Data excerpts
——

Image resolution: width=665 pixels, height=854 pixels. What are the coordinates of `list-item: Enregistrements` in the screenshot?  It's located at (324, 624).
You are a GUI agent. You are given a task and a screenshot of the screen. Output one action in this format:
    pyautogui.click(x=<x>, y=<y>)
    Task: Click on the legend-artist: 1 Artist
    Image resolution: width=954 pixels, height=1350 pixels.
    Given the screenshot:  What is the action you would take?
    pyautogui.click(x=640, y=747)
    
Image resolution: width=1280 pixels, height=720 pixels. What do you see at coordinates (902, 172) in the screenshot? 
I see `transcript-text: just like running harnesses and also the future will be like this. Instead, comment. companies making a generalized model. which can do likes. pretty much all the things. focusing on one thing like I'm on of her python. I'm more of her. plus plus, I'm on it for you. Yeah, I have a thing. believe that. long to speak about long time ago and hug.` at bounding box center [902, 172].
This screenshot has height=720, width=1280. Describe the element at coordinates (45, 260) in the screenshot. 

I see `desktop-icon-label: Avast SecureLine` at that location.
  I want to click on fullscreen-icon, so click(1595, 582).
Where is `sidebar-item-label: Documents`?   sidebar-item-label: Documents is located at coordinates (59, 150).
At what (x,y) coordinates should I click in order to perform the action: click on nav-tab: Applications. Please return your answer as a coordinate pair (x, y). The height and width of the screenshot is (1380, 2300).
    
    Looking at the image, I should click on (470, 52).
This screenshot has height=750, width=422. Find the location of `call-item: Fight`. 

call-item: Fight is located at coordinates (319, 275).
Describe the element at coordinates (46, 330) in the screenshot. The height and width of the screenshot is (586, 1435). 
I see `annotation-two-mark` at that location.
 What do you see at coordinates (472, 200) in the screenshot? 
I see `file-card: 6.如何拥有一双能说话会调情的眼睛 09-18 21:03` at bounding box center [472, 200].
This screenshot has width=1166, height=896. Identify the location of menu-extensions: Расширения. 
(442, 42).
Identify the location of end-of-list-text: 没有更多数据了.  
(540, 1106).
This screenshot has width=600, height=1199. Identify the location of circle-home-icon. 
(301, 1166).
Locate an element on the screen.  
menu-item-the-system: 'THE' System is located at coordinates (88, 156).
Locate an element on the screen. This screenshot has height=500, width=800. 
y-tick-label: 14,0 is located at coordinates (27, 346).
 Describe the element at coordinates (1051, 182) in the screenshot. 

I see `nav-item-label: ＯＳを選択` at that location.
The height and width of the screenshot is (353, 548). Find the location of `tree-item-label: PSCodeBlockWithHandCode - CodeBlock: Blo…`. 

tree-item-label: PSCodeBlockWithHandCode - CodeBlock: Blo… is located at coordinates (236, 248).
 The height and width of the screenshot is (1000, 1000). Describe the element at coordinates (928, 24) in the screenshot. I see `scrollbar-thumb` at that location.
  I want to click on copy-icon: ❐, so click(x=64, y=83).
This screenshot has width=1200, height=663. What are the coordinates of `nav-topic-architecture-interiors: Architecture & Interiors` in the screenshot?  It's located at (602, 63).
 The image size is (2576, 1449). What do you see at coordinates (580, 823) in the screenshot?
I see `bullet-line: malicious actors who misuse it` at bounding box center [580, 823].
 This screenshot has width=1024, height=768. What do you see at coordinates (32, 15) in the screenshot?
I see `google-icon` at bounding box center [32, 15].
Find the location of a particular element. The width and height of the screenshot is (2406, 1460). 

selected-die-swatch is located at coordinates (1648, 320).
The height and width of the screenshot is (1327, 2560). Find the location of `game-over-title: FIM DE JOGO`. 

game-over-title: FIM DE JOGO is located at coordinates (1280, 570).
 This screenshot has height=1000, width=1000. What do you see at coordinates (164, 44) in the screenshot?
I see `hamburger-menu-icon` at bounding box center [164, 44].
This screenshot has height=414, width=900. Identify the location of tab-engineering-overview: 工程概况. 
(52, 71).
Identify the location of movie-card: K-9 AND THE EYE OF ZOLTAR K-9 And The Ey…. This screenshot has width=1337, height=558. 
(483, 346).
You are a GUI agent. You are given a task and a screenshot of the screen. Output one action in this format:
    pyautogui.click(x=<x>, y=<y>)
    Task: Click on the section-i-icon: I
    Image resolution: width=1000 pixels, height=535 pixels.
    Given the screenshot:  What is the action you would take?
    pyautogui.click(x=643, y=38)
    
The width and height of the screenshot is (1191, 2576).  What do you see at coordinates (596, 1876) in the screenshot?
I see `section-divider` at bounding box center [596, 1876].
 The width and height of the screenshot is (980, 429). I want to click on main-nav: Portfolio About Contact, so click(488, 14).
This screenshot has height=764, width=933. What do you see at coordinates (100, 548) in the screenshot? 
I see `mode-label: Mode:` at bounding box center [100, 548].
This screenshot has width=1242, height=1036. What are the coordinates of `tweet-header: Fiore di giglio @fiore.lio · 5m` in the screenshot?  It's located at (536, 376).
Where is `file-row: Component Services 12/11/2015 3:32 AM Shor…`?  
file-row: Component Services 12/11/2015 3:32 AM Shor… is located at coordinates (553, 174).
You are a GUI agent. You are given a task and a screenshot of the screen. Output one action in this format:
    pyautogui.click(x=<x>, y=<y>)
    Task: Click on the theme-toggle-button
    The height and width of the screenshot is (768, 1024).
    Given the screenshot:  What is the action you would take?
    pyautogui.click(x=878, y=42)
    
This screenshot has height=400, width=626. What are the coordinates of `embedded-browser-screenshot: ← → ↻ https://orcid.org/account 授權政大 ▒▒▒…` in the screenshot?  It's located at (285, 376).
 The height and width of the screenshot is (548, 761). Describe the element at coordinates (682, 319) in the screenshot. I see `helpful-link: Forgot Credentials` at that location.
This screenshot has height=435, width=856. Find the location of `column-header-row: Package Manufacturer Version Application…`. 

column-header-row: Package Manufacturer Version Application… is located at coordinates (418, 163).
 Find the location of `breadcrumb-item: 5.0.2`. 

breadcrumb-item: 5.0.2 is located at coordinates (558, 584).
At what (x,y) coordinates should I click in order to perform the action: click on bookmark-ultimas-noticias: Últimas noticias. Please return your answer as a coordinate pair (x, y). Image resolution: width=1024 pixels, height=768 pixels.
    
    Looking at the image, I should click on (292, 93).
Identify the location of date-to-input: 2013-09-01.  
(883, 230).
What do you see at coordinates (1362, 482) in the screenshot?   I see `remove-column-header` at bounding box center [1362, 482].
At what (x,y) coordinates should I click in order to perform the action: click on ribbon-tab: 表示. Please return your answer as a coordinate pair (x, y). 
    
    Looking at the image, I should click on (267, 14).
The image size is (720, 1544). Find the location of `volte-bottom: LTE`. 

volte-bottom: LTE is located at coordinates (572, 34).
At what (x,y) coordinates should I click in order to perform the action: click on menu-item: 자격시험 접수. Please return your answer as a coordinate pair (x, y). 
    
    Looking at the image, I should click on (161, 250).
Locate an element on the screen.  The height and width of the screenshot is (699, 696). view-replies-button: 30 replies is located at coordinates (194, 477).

——

▸ **TASK**
Reproduce the lines of the records above, from the first line through the line containing "call-item: Fight is", with both of those lines included.

▸ **ANSWER BOX**
Image resolution: width=665 pixels, height=854 pixels. What are the coordinates of `list-item: Enregistrements` in the screenshot?  It's located at (324, 624).
You are a GUI agent. You are given a task and a screenshot of the screen. Output one action in this format:
    pyautogui.click(x=<x>, y=<y>)
    Task: Click on the legend-artist: 1 Artist
    Image resolution: width=954 pixels, height=1350 pixels.
    Given the screenshot:  What is the action you would take?
    pyautogui.click(x=640, y=747)
    
Image resolution: width=1280 pixels, height=720 pixels. What do you see at coordinates (902, 172) in the screenshot? 
I see `transcript-text: just like running harnesses and also the future will be like this. Instead, comment. companies making a generalized model. which can do likes. pretty much all the things. focusing on one thing like I'm on of her python. I'm more of her. plus plus, I'm on it for you. Yeah, I have a thing. believe that. long to speak about long time ago and hug.` at bounding box center [902, 172].
This screenshot has height=720, width=1280. Describe the element at coordinates (45, 260) in the screenshot. 

I see `desktop-icon-label: Avast SecureLine` at that location.
  I want to click on fullscreen-icon, so click(1595, 582).
Where is `sidebar-item-label: Documents`?   sidebar-item-label: Documents is located at coordinates (59, 150).
At what (x,y) coordinates should I click in order to perform the action: click on nav-tab: Applications. Please return your answer as a coordinate pair (x, y). The height and width of the screenshot is (1380, 2300).
    
    Looking at the image, I should click on (470, 52).
This screenshot has height=750, width=422. Find the location of `call-item: Fight`. 

call-item: Fight is located at coordinates (319, 275).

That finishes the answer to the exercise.